Records shown:

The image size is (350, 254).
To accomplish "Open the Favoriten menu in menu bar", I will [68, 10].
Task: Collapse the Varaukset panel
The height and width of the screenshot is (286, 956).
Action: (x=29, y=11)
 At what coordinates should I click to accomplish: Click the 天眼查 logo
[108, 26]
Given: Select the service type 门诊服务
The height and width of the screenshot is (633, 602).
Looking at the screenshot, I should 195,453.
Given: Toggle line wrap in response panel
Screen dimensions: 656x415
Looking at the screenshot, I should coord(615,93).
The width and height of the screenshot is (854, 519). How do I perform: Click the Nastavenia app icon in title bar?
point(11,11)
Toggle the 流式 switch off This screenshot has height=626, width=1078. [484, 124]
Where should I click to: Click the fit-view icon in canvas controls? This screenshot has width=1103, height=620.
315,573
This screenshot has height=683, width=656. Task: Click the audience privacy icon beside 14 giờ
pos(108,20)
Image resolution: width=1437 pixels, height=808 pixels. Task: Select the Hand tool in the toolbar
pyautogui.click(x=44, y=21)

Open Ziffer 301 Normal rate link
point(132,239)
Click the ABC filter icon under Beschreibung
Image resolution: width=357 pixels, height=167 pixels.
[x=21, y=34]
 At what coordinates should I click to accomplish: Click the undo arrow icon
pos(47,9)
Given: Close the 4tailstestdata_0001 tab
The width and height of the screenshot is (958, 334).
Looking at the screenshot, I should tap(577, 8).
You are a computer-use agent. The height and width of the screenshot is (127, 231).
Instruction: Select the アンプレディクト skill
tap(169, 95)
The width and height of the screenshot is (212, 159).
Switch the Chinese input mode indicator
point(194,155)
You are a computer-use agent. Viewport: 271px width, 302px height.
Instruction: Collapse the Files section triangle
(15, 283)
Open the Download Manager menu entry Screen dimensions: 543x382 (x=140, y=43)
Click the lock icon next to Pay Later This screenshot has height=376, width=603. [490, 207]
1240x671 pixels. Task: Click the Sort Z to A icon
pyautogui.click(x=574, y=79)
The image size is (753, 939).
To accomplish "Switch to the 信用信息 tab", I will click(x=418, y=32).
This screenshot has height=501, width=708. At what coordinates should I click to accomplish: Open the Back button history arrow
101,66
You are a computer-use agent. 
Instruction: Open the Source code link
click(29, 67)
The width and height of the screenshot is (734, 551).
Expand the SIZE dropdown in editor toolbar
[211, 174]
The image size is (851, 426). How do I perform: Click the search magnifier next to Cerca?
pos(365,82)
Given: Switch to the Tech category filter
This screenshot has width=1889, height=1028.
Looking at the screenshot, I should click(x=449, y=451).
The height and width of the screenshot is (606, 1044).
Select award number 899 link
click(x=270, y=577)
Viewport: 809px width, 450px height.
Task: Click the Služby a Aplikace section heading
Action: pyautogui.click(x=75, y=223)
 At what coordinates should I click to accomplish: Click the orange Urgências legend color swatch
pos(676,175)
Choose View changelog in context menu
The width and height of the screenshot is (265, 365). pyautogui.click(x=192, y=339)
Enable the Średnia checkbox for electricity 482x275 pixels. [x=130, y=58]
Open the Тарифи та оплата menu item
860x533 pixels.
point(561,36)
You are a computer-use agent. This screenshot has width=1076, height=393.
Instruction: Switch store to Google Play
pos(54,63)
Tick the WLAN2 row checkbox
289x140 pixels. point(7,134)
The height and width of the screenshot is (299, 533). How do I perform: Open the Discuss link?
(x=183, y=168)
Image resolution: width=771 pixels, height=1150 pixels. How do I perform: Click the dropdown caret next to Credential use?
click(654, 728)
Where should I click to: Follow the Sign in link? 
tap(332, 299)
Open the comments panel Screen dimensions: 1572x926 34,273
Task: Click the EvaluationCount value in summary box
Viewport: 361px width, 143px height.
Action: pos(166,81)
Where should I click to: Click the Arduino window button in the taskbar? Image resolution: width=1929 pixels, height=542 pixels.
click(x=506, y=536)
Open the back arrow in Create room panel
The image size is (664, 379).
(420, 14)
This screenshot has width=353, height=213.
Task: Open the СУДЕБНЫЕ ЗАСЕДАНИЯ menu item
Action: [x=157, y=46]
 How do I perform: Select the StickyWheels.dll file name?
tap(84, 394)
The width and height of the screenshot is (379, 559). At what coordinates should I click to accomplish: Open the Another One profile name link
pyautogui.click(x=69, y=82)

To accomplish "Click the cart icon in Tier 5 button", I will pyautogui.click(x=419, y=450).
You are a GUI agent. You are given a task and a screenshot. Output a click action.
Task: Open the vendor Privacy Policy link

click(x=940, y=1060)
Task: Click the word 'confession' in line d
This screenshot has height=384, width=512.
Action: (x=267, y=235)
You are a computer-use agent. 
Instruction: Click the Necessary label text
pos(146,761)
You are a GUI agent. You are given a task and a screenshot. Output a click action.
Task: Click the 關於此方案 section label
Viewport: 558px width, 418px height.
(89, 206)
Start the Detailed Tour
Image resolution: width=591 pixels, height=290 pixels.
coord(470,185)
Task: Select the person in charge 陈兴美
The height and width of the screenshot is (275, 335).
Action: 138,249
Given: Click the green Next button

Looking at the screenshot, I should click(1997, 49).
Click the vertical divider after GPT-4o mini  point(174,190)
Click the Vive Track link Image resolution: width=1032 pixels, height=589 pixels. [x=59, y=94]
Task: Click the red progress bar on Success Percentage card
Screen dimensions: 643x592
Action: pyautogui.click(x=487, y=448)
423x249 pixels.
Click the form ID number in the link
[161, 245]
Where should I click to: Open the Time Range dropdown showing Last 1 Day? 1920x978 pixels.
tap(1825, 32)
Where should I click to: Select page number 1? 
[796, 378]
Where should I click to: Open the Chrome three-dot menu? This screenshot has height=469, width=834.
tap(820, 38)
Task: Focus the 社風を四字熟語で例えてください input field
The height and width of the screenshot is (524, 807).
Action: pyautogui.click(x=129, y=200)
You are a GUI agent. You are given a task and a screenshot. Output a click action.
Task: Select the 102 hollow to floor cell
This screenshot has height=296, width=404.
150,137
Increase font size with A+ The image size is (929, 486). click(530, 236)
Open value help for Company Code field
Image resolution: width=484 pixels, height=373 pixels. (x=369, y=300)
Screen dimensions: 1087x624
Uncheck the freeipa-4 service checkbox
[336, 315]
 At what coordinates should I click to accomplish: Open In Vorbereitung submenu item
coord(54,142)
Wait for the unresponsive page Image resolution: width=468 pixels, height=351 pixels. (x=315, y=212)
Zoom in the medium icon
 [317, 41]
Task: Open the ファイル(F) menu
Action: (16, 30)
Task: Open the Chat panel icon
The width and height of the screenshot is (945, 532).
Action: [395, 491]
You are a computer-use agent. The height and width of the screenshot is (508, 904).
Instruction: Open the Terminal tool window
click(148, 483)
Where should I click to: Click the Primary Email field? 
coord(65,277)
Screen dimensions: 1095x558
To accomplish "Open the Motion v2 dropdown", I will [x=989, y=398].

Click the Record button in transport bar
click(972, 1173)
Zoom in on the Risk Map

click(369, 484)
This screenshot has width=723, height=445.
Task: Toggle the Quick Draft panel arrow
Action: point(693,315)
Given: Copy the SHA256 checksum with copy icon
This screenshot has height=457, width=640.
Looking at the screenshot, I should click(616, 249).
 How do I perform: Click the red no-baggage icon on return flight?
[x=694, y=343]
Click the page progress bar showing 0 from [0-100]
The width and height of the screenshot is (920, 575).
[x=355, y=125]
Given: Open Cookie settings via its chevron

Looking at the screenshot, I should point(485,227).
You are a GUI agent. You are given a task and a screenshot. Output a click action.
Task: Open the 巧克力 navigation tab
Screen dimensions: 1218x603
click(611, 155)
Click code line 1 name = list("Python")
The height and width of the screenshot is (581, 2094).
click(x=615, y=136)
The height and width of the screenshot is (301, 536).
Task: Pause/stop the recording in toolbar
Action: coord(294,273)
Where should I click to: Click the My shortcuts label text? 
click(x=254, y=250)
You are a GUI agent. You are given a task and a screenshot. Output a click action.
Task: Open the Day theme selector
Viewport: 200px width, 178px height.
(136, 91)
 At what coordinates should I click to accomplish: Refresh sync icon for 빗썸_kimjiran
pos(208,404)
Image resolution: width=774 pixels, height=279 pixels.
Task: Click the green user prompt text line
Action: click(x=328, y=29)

Exercise goal: Copy the listing from the line containing "Open the Тарифи та оплата menu item" through the line containing "coord(470,185)", inclusive.

Complete response:
Open the Тарифи та оплата menu item
860x533 pixels.
point(561,36)
You are a computer-use agent. This screenshot has width=1076, height=393.
Instruction: Switch store to Google Play
pos(54,63)
Tick the WLAN2 row checkbox
289x140 pixels. point(7,134)
The height and width of the screenshot is (299, 533). How do I perform: Open the Discuss link?
(x=183, y=168)
Image resolution: width=771 pixels, height=1150 pixels. How do I perform: Click the dropdown caret next to Credential use?
click(654, 728)
Where should I click to: Follow the Sign in link? 
tap(332, 299)
Open the comments panel Screen dimensions: 1572x926 34,273
Task: Click the EvaluationCount value in summary box
Viewport: 361px width, 143px height.
Action: pos(166,81)
Where should I click to: Click the Arduino window button in the taskbar? Image resolution: width=1929 pixels, height=542 pixels.
click(x=506, y=536)
Open the back arrow in Create room panel
The image size is (664, 379).
(420, 14)
This screenshot has width=353, height=213.
Task: Open the СУДЕБНЫЕ ЗАСЕДАНИЯ menu item
Action: [x=157, y=46]
 How do I perform: Select the StickyWheels.dll file name?
tap(84, 394)
The width and height of the screenshot is (379, 559). At what coordinates should I click to accomplish: Open the Another One profile name link
pyautogui.click(x=69, y=82)

To accomplish "Click the cart icon in Tier 5 button", I will pyautogui.click(x=419, y=450).
You are a GUI agent. You are given a task and a screenshot. Output a click action.
Task: Open the vendor Privacy Policy link

click(x=940, y=1060)
Task: Click the word 'confession' in line d
This screenshot has height=384, width=512.
Action: (x=267, y=235)
You are a computer-use agent. 
Instruction: Click the Necessary label text
pos(146,761)
You are a GUI agent. You are given a task and a screenshot. Output a click action.
Task: Click the 關於此方案 section label
Viewport: 558px width, 418px height.
(89, 206)
Start the Detailed Tour
Image resolution: width=591 pixels, height=290 pixels.
coord(470,185)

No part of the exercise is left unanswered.